◆ **What is expected**: Given the records below, pull every line with the word "Keamanan" into the answer.

Extracted data: Begin

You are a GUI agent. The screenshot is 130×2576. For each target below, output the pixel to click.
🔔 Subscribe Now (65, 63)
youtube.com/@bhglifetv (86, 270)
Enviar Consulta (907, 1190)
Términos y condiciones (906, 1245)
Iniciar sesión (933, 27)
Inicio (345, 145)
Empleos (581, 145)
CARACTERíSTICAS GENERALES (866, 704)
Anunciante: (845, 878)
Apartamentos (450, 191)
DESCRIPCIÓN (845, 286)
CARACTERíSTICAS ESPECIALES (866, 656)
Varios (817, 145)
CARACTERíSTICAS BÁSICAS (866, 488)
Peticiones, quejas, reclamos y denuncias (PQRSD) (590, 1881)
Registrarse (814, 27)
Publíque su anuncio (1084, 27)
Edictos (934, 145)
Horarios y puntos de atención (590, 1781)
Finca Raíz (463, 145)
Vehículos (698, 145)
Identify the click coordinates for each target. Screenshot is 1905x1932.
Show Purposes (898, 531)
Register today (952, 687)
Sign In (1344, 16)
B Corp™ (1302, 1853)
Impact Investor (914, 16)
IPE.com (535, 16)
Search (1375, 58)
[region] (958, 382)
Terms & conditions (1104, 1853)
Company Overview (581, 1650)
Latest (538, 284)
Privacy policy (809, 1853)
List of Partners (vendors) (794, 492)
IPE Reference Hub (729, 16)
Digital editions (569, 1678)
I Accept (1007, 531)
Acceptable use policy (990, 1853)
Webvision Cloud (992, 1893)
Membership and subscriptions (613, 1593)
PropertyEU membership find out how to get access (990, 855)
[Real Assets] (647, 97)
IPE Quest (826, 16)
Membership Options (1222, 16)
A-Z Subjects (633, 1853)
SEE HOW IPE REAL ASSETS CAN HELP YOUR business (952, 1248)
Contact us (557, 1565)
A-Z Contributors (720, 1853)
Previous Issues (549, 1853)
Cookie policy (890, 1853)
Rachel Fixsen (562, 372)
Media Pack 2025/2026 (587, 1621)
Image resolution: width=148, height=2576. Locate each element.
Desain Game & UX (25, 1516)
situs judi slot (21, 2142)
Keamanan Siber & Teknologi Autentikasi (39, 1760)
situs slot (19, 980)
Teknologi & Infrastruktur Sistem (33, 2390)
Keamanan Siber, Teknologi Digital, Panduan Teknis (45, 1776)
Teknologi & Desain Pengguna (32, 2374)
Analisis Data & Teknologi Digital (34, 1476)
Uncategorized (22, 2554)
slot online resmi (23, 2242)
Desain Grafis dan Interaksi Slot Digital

Extracted data: End

◆ **Result of the exercise**:
Keamanan Siber & Teknologi Autentikasi (39, 1760)
Keamanan Siber, Teknologi Digital, Panduan Teknis (45, 1776)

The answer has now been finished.